Collected data entries:
^^^^^^^^

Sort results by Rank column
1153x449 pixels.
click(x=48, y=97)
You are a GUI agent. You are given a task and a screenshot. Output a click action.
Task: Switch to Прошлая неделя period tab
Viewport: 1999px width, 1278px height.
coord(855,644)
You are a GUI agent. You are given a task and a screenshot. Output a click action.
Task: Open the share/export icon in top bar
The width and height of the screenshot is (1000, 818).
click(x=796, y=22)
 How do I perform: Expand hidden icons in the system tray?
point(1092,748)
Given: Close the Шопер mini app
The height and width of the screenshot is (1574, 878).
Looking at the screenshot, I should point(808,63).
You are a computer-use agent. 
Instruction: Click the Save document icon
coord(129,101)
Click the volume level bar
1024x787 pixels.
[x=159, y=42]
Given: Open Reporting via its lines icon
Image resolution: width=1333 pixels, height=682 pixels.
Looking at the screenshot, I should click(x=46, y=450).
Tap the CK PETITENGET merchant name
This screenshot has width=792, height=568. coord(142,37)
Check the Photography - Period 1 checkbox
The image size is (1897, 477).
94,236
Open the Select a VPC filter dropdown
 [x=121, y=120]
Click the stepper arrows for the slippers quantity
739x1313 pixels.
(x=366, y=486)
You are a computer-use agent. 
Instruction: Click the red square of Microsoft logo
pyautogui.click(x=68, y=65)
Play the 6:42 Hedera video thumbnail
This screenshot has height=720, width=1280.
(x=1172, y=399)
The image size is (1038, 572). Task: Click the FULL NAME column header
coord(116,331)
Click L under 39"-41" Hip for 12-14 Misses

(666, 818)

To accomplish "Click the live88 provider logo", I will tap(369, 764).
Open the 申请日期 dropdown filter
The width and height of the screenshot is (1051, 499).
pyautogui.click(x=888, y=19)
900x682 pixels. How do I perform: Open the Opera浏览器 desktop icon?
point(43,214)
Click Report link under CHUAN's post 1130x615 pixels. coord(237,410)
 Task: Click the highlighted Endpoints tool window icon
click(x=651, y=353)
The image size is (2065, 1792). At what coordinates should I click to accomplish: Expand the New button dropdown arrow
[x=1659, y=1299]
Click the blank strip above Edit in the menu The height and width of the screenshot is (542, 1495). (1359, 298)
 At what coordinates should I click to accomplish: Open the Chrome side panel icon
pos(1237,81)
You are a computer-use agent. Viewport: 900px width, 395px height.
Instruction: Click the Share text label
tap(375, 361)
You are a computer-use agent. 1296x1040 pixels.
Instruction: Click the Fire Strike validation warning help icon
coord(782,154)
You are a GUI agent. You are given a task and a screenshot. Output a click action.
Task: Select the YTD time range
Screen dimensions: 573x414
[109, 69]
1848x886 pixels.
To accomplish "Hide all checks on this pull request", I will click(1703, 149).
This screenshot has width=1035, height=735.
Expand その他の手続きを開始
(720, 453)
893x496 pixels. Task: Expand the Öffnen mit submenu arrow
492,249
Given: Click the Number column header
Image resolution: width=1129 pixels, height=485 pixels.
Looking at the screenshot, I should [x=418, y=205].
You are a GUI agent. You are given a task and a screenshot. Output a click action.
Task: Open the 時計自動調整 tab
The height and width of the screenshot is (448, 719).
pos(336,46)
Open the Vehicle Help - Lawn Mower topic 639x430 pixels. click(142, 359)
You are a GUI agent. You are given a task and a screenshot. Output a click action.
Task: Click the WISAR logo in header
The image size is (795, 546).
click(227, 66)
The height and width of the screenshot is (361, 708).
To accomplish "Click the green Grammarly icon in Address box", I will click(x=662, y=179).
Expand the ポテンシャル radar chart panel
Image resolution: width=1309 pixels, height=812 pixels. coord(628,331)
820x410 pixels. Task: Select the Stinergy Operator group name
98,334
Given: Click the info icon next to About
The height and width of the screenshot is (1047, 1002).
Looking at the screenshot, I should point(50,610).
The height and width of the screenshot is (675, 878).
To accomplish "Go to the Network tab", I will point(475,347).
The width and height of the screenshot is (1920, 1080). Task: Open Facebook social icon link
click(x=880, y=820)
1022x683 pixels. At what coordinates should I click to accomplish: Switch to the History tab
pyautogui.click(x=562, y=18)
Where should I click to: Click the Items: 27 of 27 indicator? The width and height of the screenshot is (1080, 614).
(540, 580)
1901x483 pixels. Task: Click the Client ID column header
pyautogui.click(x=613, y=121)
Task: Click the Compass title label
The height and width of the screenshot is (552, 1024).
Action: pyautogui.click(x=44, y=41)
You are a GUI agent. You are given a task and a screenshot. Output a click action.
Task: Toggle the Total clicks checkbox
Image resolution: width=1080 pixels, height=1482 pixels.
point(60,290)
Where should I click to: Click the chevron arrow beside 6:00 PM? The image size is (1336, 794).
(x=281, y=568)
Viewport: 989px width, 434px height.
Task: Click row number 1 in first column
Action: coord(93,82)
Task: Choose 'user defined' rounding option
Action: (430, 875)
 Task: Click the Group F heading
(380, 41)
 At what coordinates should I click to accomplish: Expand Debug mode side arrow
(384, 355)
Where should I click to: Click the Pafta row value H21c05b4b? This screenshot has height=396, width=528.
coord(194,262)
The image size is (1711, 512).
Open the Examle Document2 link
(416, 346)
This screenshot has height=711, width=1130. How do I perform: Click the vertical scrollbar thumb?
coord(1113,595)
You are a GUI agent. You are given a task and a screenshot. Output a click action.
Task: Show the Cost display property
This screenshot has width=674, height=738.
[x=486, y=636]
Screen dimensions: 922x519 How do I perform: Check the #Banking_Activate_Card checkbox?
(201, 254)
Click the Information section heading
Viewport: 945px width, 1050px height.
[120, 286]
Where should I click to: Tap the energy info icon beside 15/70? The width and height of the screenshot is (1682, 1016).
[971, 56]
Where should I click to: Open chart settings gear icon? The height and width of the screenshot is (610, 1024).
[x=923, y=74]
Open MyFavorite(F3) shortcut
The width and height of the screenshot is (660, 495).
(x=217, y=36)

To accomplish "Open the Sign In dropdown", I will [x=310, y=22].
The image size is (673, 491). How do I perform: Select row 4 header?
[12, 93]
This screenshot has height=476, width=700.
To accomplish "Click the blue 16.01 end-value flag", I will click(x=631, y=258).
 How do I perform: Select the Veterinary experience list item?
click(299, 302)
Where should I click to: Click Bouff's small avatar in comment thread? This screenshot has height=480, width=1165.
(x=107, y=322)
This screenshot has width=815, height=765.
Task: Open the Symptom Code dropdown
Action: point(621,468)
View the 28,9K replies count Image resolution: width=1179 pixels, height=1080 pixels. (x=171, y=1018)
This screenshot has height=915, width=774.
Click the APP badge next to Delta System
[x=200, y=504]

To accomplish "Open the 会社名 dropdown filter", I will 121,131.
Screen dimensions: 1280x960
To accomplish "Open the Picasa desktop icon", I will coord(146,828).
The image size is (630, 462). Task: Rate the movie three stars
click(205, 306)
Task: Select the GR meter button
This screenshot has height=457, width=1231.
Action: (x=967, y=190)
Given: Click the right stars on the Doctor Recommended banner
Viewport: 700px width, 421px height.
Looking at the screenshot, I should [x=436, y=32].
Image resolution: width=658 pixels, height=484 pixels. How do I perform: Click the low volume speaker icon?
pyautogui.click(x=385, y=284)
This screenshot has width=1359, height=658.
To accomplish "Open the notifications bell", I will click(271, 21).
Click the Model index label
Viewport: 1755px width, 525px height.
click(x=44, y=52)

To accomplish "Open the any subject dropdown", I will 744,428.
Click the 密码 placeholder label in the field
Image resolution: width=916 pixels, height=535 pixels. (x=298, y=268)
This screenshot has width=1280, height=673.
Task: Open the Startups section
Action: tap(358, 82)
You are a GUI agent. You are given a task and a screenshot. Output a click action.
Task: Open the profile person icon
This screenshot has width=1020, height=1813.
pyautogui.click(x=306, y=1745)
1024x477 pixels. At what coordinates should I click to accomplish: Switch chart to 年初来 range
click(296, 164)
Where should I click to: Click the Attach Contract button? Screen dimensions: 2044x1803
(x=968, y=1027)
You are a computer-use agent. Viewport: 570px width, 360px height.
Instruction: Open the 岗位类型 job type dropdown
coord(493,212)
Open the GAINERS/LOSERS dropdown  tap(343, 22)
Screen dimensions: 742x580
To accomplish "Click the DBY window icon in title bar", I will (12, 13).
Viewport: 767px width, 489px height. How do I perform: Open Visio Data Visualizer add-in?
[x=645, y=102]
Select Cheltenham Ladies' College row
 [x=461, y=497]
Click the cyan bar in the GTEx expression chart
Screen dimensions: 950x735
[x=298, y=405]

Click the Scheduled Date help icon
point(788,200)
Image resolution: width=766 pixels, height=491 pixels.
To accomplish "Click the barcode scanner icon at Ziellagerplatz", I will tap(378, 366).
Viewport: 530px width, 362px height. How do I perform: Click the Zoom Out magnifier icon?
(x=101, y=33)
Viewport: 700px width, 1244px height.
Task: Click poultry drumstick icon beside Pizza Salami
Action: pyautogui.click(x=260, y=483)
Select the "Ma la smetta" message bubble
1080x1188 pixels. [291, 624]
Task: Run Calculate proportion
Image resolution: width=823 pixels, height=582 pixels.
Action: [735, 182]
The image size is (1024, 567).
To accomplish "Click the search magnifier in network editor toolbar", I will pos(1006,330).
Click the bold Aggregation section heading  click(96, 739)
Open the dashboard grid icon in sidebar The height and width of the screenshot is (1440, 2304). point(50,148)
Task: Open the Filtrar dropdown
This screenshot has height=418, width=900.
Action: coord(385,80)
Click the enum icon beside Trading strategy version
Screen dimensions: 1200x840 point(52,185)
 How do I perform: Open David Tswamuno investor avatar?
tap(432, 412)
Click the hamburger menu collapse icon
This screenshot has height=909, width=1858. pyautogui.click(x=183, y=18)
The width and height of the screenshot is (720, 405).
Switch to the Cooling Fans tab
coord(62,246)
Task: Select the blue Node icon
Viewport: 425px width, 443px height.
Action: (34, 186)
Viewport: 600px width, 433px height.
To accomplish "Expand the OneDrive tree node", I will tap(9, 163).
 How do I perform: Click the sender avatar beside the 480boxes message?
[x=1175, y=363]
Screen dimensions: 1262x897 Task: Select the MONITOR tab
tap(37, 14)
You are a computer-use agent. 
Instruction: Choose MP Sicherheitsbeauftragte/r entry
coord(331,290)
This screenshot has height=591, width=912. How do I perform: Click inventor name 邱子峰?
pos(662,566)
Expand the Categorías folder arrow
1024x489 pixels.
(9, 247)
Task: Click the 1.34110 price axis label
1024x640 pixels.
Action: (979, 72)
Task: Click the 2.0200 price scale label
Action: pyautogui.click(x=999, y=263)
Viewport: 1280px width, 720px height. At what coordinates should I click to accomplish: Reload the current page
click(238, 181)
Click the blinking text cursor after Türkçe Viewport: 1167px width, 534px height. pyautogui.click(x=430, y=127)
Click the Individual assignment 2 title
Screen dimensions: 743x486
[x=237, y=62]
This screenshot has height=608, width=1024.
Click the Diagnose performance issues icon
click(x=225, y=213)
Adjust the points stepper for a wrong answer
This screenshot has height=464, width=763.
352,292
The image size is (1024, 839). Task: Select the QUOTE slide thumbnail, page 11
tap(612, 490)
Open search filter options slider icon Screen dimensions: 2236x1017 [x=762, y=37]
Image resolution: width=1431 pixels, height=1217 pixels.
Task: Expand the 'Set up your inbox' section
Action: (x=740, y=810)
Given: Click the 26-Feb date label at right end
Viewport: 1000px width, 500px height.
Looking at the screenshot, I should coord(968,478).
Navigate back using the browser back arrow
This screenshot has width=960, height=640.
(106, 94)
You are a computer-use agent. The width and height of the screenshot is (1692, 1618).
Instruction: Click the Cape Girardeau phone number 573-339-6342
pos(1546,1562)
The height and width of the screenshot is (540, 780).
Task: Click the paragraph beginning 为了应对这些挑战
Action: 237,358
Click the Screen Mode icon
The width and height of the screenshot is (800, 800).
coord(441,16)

^^^^^^^^

▶ **ASSIGNMENT**
Please show every line of the entries above that contains the word "computer".

▶ **ANSWER FOR THE TASK**
You are a computer-use agent. 
You are a computer-use agent. 
You are a computer-use agent. Viewport: 900px width, 395px height.
You are a computer-use agent. 1296x1040 pixels.
You are a computer-use agent. Viewport: 570px width, 360px height.
You are a computer-use agent. 
You are a computer-use agent. The width and height of the screenshot is (1692, 1618).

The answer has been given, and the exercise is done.